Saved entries
[Start of section]
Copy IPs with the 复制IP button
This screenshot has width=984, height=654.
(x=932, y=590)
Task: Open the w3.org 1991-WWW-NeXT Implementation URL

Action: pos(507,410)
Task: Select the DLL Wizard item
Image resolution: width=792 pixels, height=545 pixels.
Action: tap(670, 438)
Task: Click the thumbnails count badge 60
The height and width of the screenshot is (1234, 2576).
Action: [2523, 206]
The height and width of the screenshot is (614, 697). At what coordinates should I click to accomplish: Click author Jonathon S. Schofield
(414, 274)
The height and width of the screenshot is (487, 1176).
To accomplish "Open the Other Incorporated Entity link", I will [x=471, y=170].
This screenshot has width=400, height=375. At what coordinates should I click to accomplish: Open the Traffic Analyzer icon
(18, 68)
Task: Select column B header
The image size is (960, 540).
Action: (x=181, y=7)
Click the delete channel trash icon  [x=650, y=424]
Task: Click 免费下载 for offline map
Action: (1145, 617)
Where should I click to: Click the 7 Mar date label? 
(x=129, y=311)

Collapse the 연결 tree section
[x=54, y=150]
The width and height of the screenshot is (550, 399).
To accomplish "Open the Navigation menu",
[End of section]
WORK INSTRUCTION
Only the lines that hold the word "Select" are wanted; each should be pulled from the records.

RESPONSE BOX
Task: Select the DLL Wizard item
Task: Select column B header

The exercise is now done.